**EXERCISE DIRECTIONS**
Transcribe the whole listing exactly, but do not carry over its pictures.

**RECORDS TO USE**
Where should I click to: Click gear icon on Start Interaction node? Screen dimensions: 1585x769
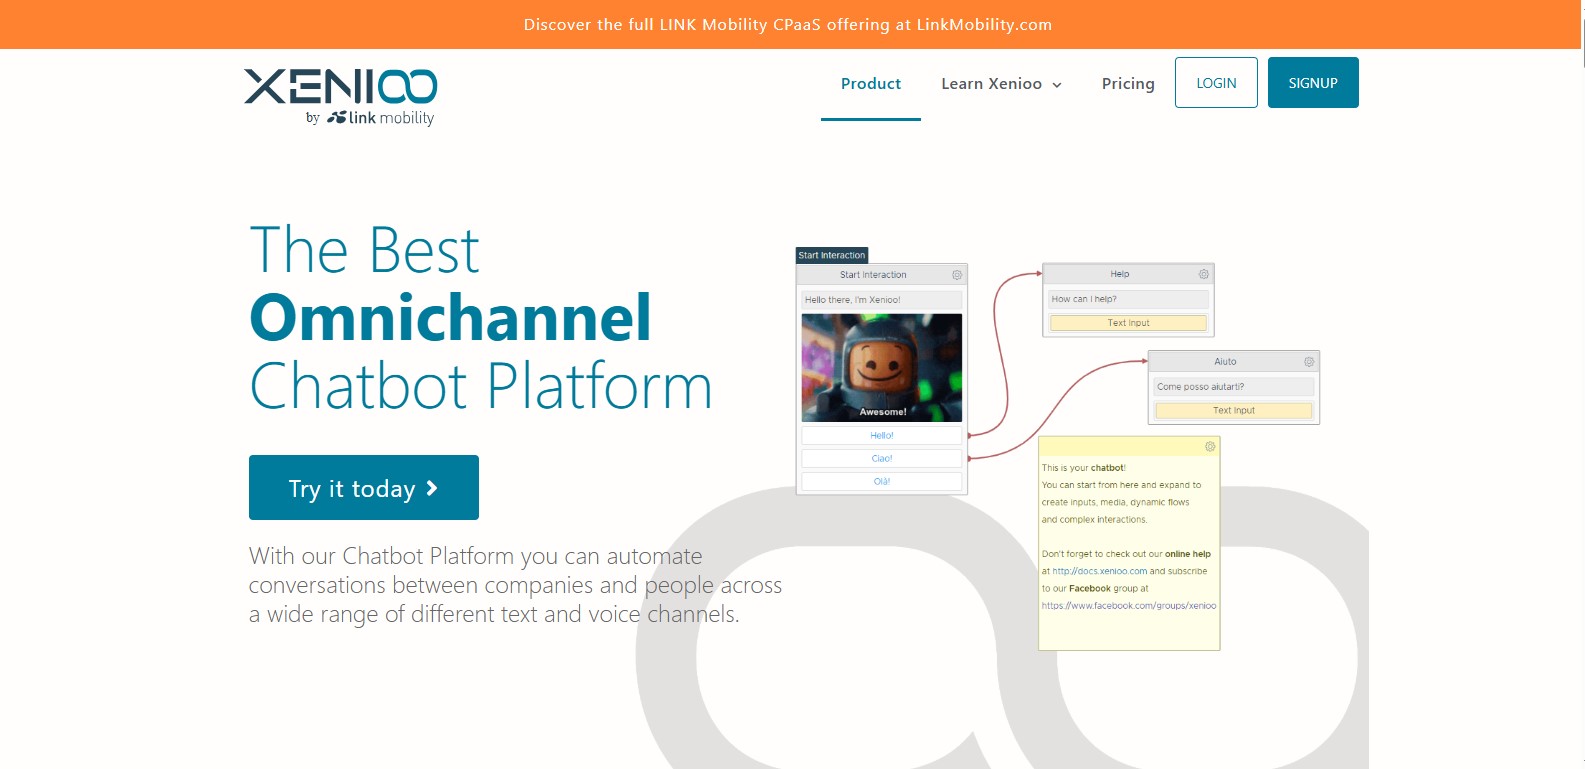pos(957,275)
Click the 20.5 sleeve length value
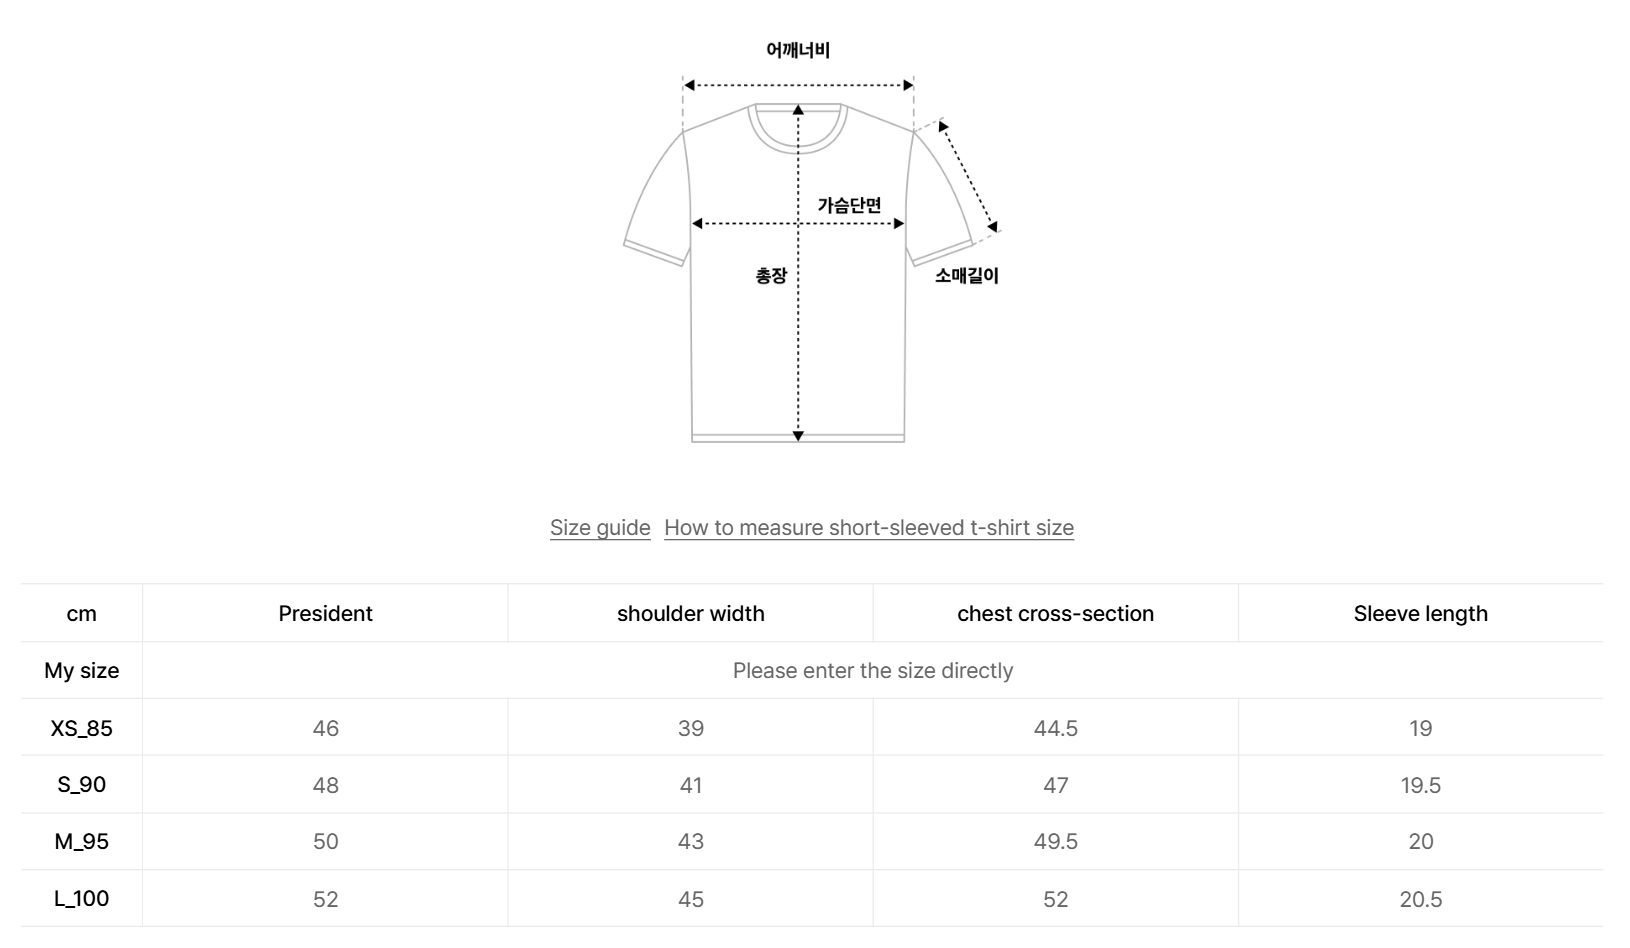 coord(1420,899)
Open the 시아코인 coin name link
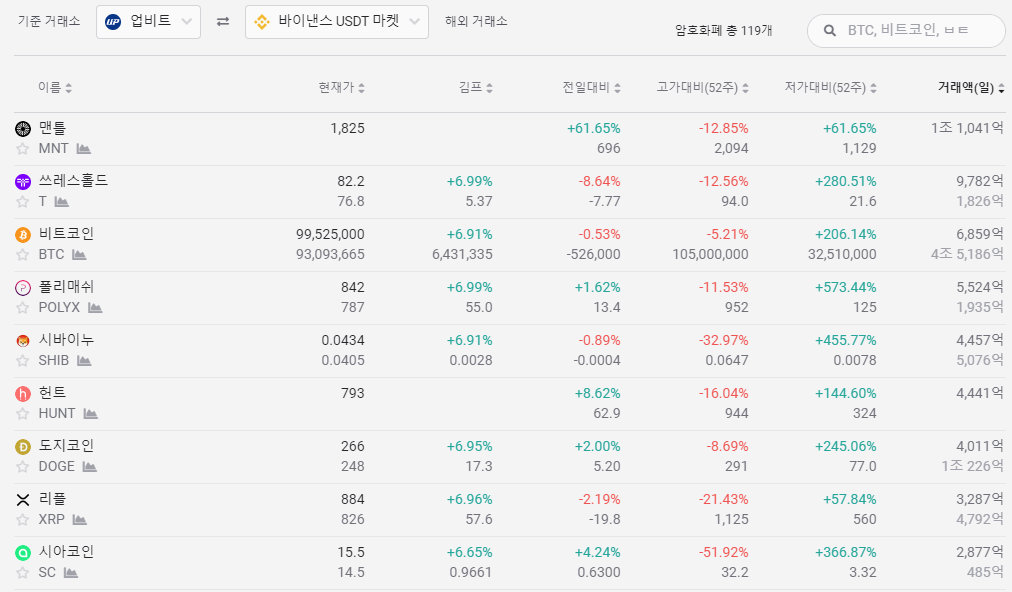The height and width of the screenshot is (592, 1012). tap(66, 552)
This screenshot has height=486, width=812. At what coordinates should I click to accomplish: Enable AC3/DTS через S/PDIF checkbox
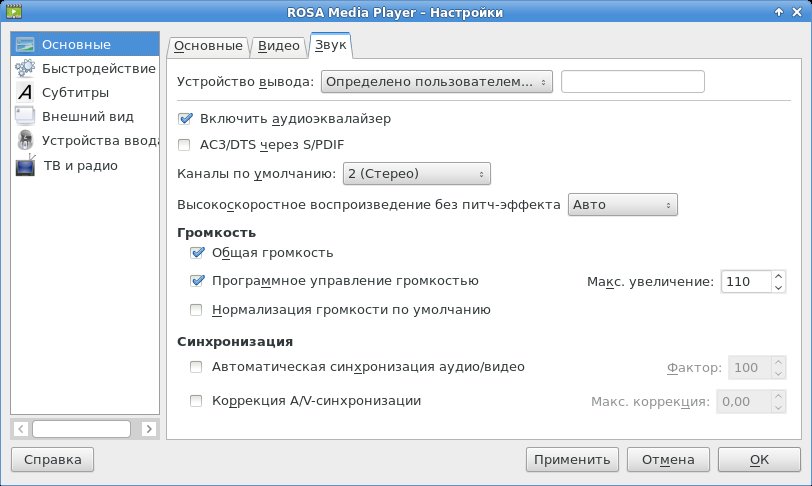(184, 145)
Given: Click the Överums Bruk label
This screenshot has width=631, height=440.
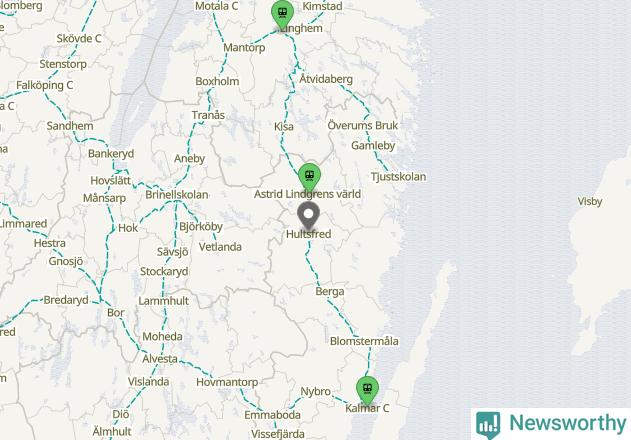Looking at the screenshot, I should [363, 125].
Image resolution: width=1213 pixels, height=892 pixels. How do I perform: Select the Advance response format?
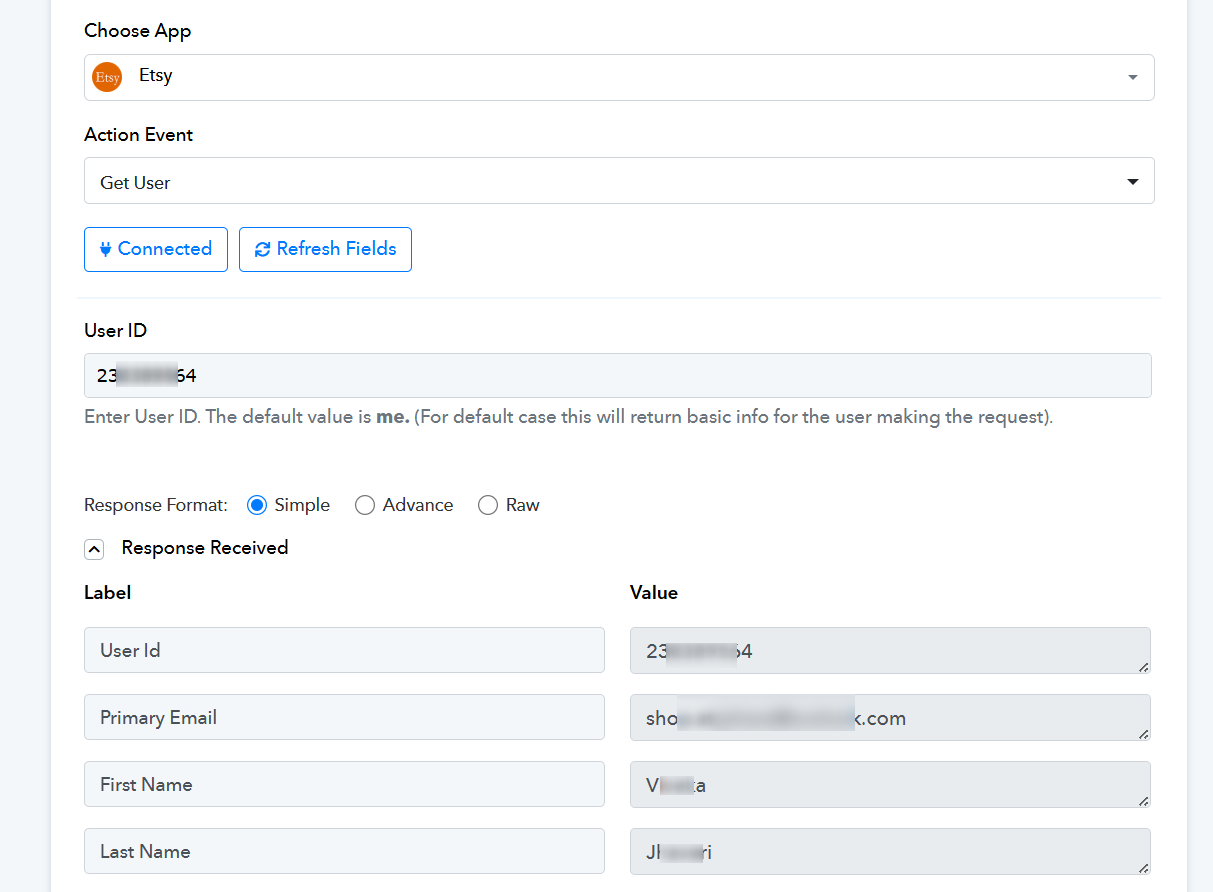[365, 505]
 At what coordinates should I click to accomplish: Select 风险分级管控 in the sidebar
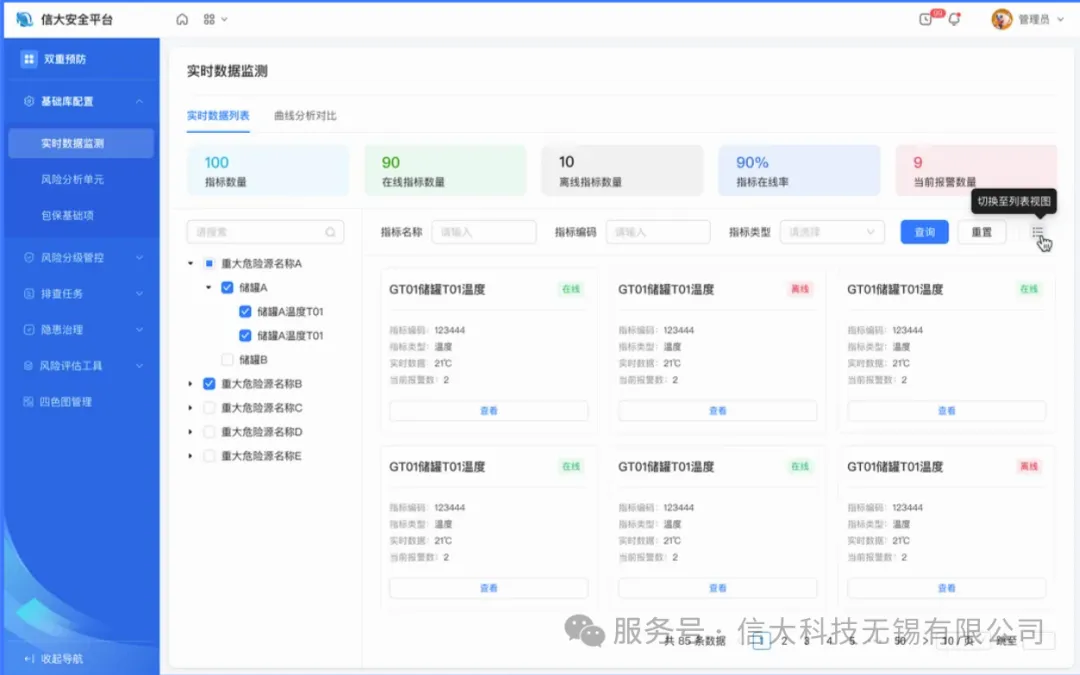(x=72, y=257)
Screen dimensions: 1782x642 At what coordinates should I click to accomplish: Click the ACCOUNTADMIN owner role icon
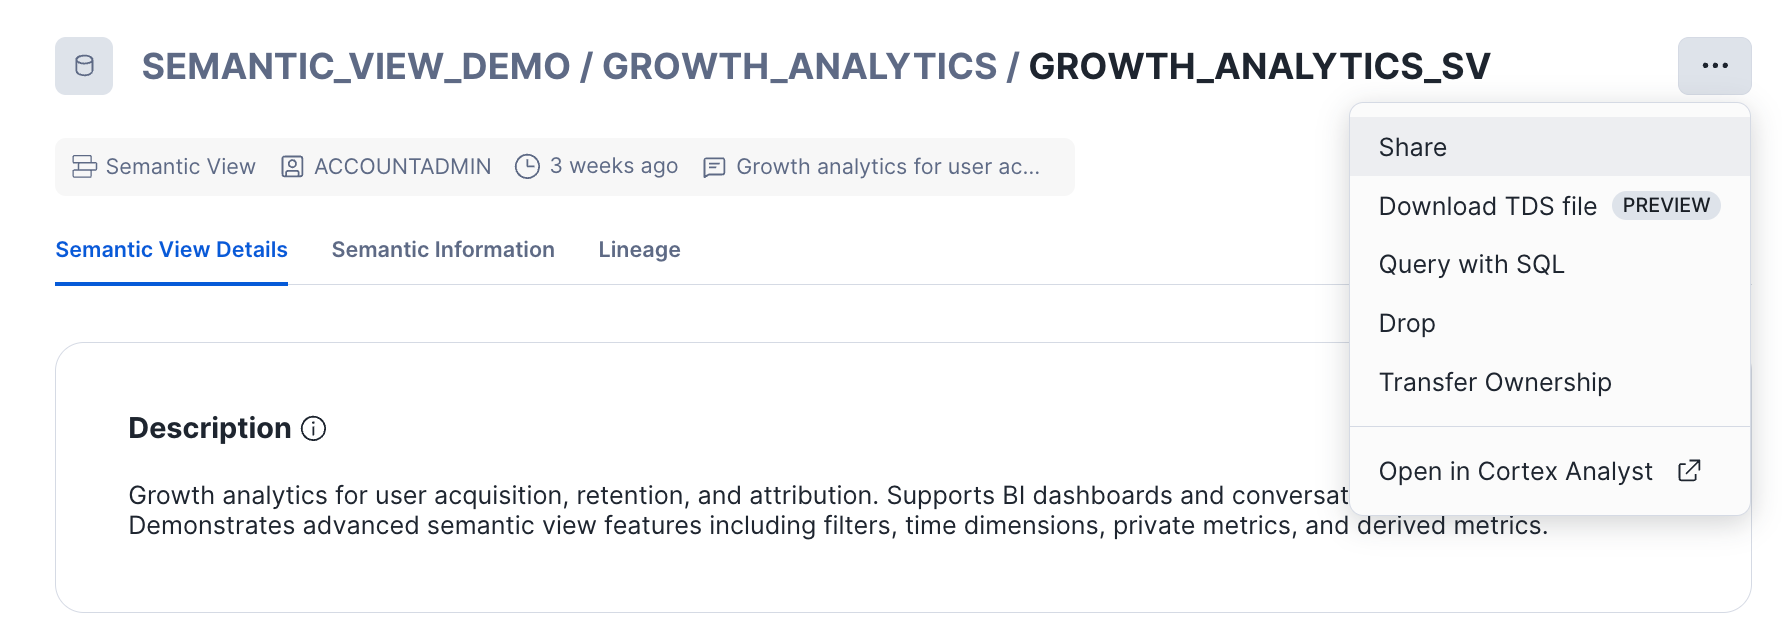tap(292, 167)
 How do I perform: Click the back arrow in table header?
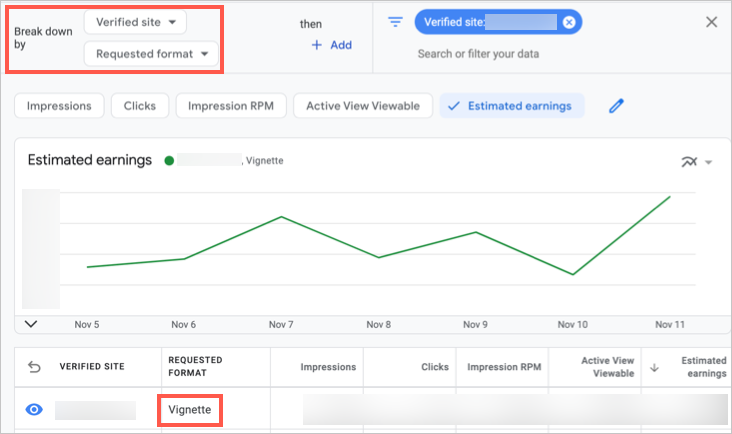[x=35, y=367]
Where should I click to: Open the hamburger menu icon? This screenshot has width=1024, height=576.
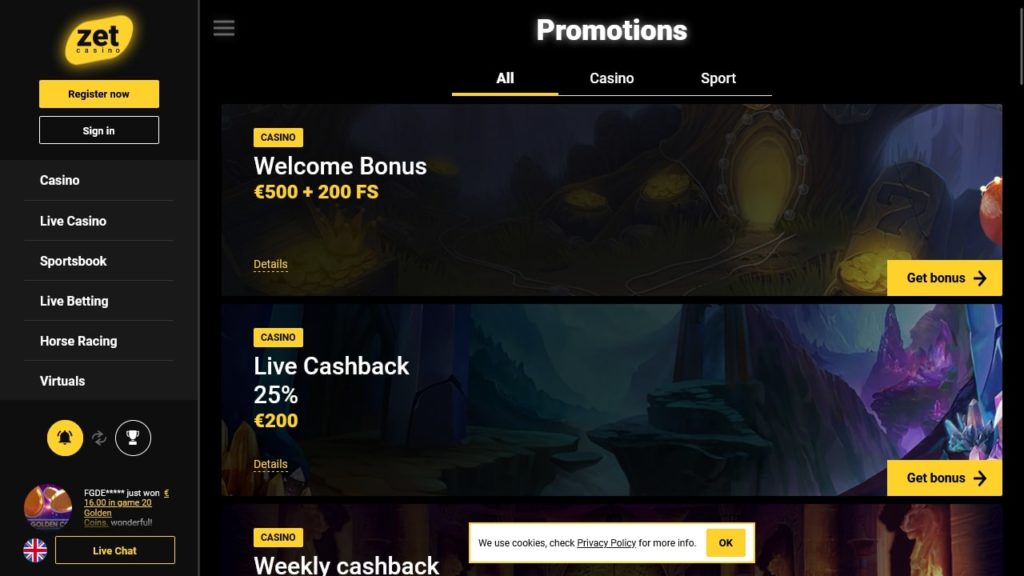pyautogui.click(x=223, y=28)
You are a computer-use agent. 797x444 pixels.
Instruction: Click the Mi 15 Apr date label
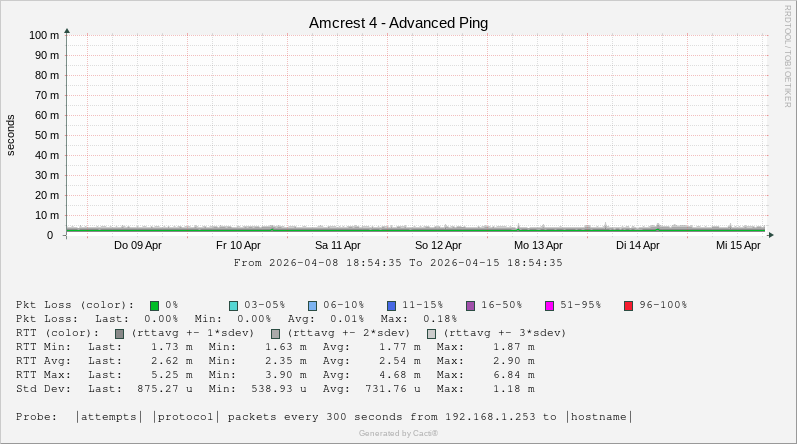[738, 245]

**SOLUTION BELOW**
Where should I click to: Click gear icon on Start Interaction node? Screen dimensions: 1585x769
pos(957,275)
Click the 20.5 sleeve length value
 coord(1420,899)
Open the 시아코인 coin name link
The height and width of the screenshot is (592, 1012). tap(66, 552)
This screenshot has height=486, width=812. At what coordinates should I click to accomplish: Enable AC3/DTS через S/PDIF checkbox
(184, 145)
Given: Click the Överums Bruk label
This screenshot has width=631, height=440.
Looking at the screenshot, I should [363, 125].
Image resolution: width=1213 pixels, height=892 pixels. How do I perform: Select the Advance response format?
[365, 505]
 At what coordinates should I click to accomplish: Select 风险分级管控 in the sidebar
(x=72, y=257)
Screen dimensions: 1782x642 At what coordinates should I click to accomplish: Click the ACCOUNTADMIN owner role icon
tap(292, 167)
 How do I perform: Click the back arrow in table header?
[x=35, y=367]
Where should I click to: Open the hamburger menu icon? This screenshot has width=1024, height=576.
pyautogui.click(x=223, y=28)
You are a computer-use agent. 797x444 pixels.
Instruction: Click the Mi 15 Apr date label
[738, 245]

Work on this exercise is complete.